_AIM OF THE EXERCISE:_ Repeat exactly the line that contains "Click green Vrai under Item A Votre réponse" and every line after it, down to the last line of the entries below. Do not include pictures.

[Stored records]
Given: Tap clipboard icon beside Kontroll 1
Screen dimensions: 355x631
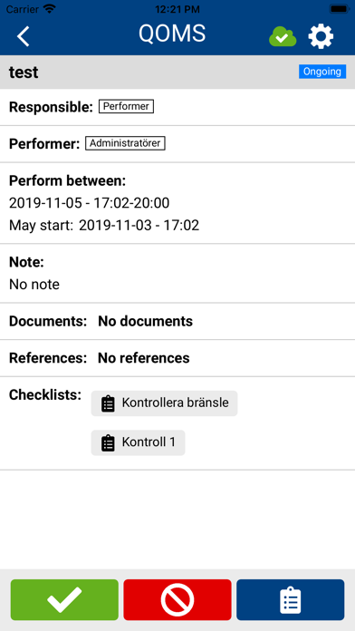Looking at the screenshot, I should 108,442.
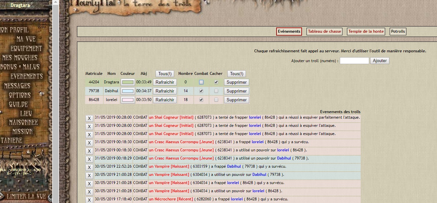This screenshot has height=203, width=437.
Task: Dismiss the Nécrochore event with X
Action: [89, 200]
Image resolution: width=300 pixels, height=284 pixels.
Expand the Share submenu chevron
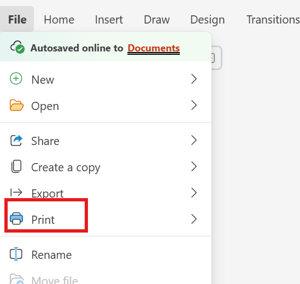194,140
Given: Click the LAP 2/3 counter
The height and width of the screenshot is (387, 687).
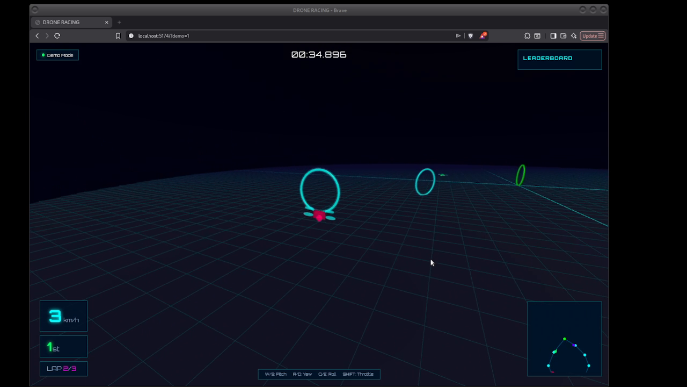Looking at the screenshot, I should 63,369.
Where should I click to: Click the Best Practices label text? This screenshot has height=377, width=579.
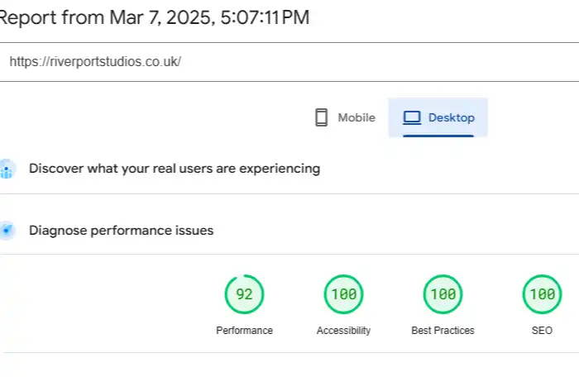[443, 331]
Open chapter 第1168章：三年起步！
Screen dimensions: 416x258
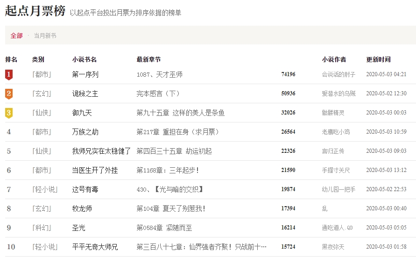[x=168, y=170]
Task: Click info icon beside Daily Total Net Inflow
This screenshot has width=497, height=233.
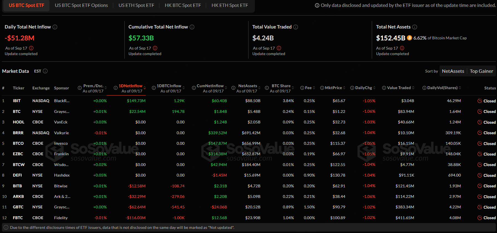Action: (55, 27)
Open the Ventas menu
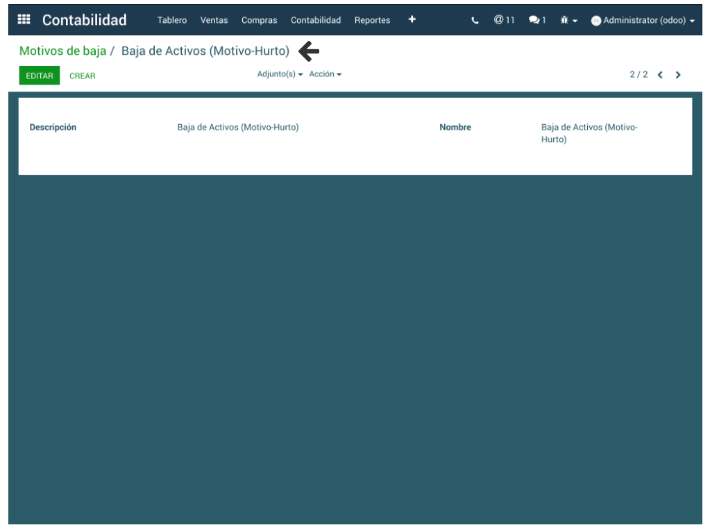Viewport: 710px width, 532px height. pos(214,20)

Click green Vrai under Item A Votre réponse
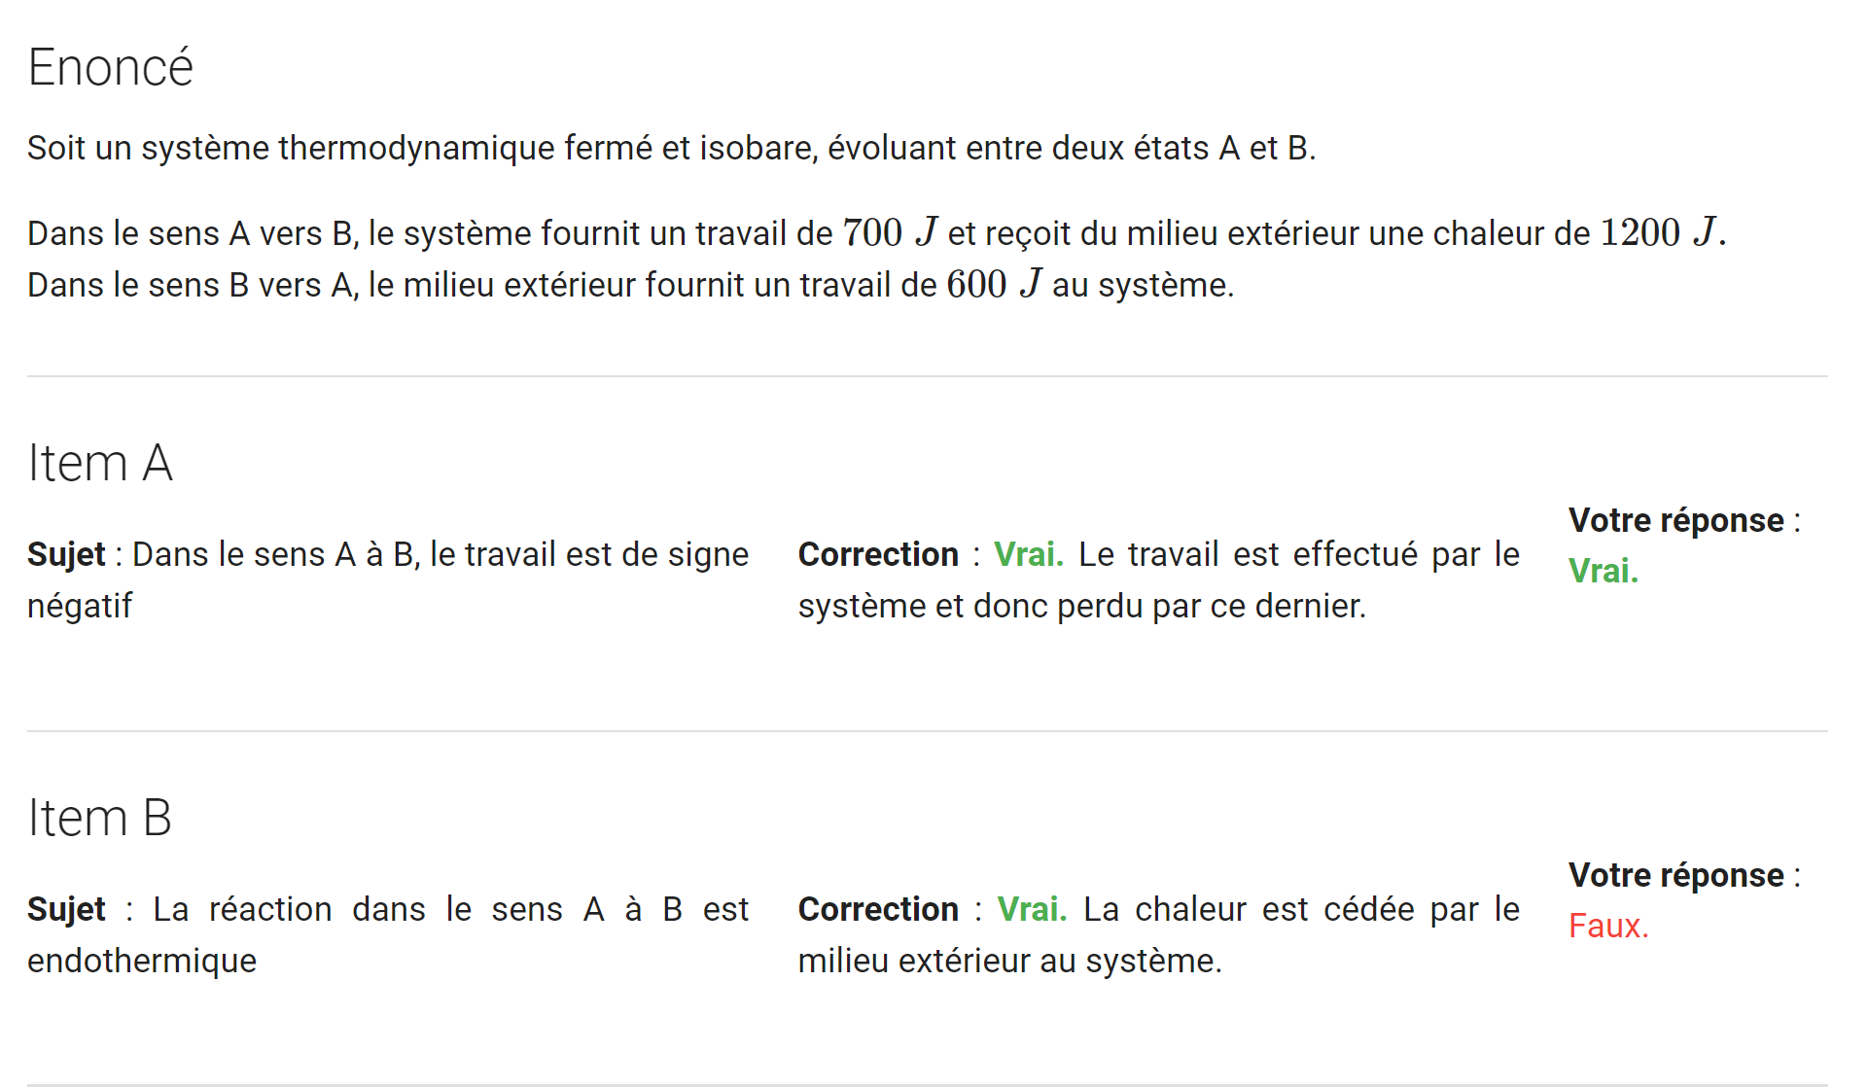click(1604, 571)
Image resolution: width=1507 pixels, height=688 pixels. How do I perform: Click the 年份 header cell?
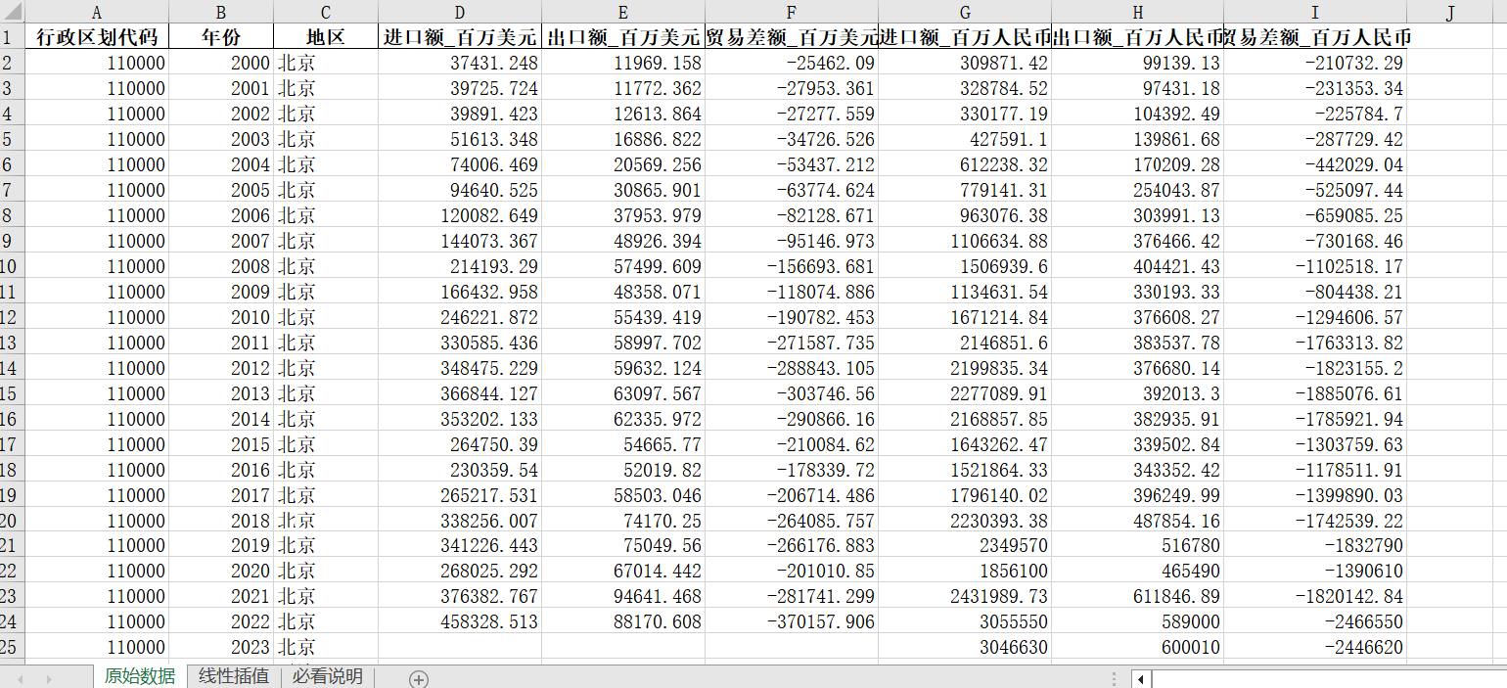tap(221, 37)
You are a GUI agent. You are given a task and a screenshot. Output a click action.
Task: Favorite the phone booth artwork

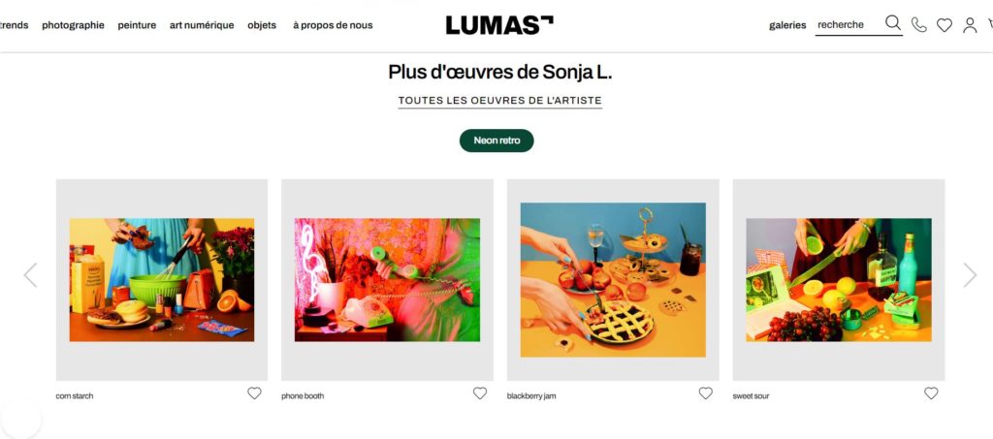click(x=480, y=393)
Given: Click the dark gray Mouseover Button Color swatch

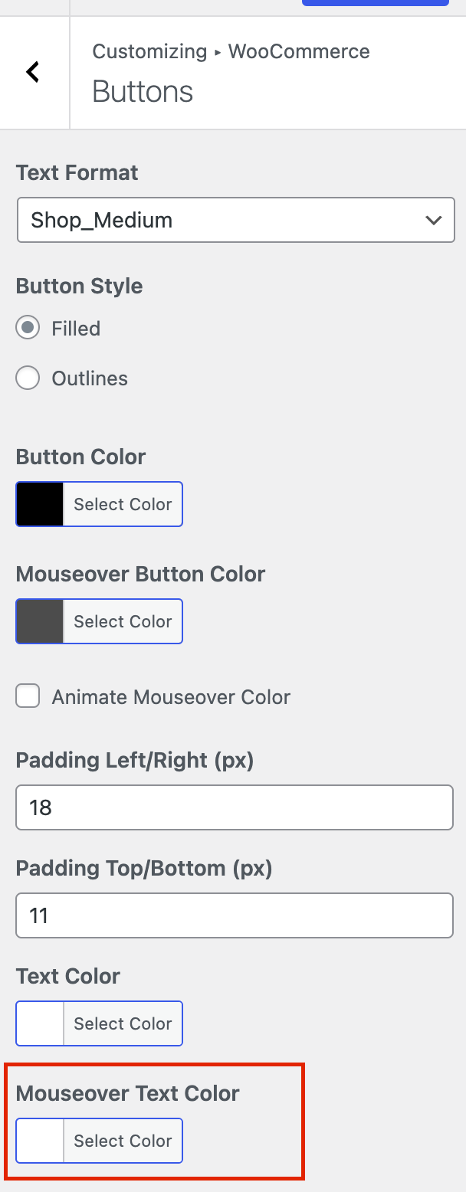Looking at the screenshot, I should (x=40, y=621).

_RESULT OF THIS TASK:_
Click green Vrai under Item A Votre réponse
click(1604, 571)
Image resolution: width=1507 pixels, height=688 pixels. How do I perform: Click the 年份 header cell?
tap(221, 37)
You are a GUI agent. You are given a task and a screenshot. Output a click action.
Task: Favorite the phone booth artwork

click(x=480, y=393)
Given: Click the dark gray Mouseover Button Color swatch

Looking at the screenshot, I should (x=40, y=621).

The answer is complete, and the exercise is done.